___ EXTRACT PROVIDED ___

Sotto’s characters are flattened by the crush of history—a flaw that overshadows the cleverness of her conceit.

Though this debut has all the components of a summer treat—romantic European locales, tragedy across the centuries, a supernatural leading man—it fizzles in the telling.

After two years of marriage, young Shelley is widowed when a subway bombing kills Max. Three years later, a young man comes to her London door with unbelievable news: He is Max’s grandson Paolo. He has convincing evidence in a series of photos of himself as a child with Max, but as she, Max and Paolo are all about the same age, the truth that Max is very old, in fact, immortal, is inconceivable. Nevertheless, Paolo has found Max running a restaurant on a remote Pacific island, so Shelly and Paolo take the next plane to the Philippines to confront him. On the long ride, Shelly narrates her romance with Max and unravels the truth about his long, long past. On a whim five years ago, Shelly took a quirky tour with Max’s company, which offered an unusual perspective on Europe’s great capitals. At each out-of-the-way site, Max spun an incredible yarn for his merry little group of travelers: the tale of poor Isabelle during the 19th-century Communard Revolt, the fate of two adventurers at the French Revolution, a ghost story involving a mad mercenary in 16th-century Switzerland, a quiet conversation on aging between an old abbot and a young monk in a 13th-century Austrian monastery and so on, until Max’s tour reaches its conclusion at Herculaneum, one of the ancient cities destroyed by Vesuvius in 79 CE, an event that made Max immortal. On the tour Shelly and Max fell in love—it is only in the retelling to Paolo that Shelly realizes these stories were about Max. Surprisingly, following Max through history is rather dull. He is often not the lead player; so much of the novel is composed of vignettes of characters who simply come and go, without the weight of Max (himself a rather shadowy figure) to ground the story.

___

**TASKS**
**A)** Retype the review from "Sotto’s characters are" up to and including "in the telling.".
**B)** Based on the review, answer yes or no to each statement and quote the words that decide it: (i) Max died in a subway bombing. (ii) Paolo found Max running a hotel in Greece. (iii) Max's tour ends at Herculaneum.
The listing that comes next has no connection to the review.

___ INFORMATION SUPPLIED ___

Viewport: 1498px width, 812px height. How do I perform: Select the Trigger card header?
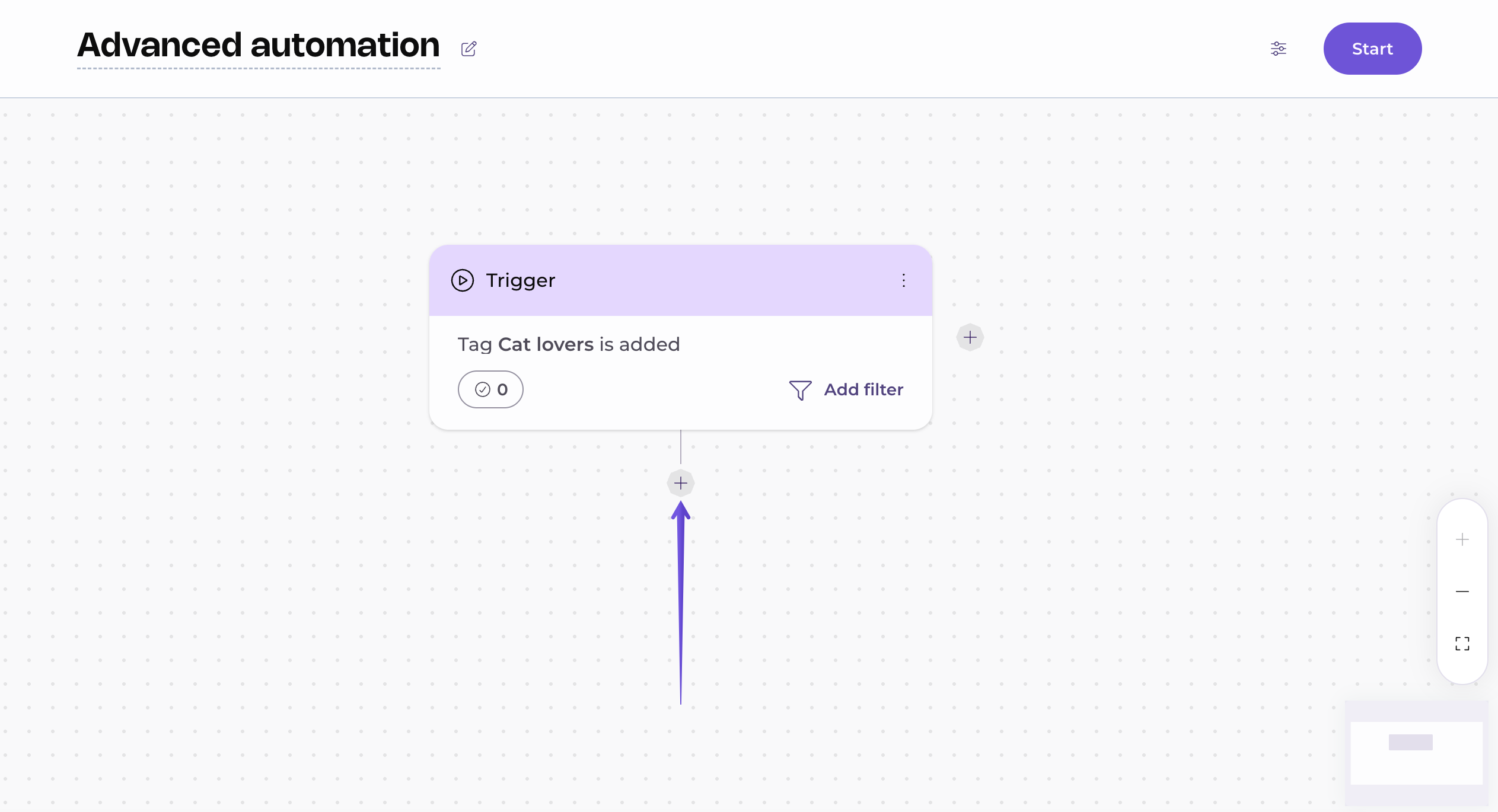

___

**RESULTS FOR EACH TASK**
**A)**
Sotto’s characters are flattened by the crush of history—a flaw that overshadows the cleverness of her conceit.

Though this debut has all the components of a summer treat—romantic European locales, tragedy across the centuries, a supernatural leading man—it fizzles in the telling.

**B)**
(i) Yes: "young Shelley is widowed when a subway bombing kills Max"
(ii) No: "Paolo has found Max running a restaurant on a remote Pacific island"
(iii) Yes: "until Max’s tour reaches its conclusion at Herculaneum"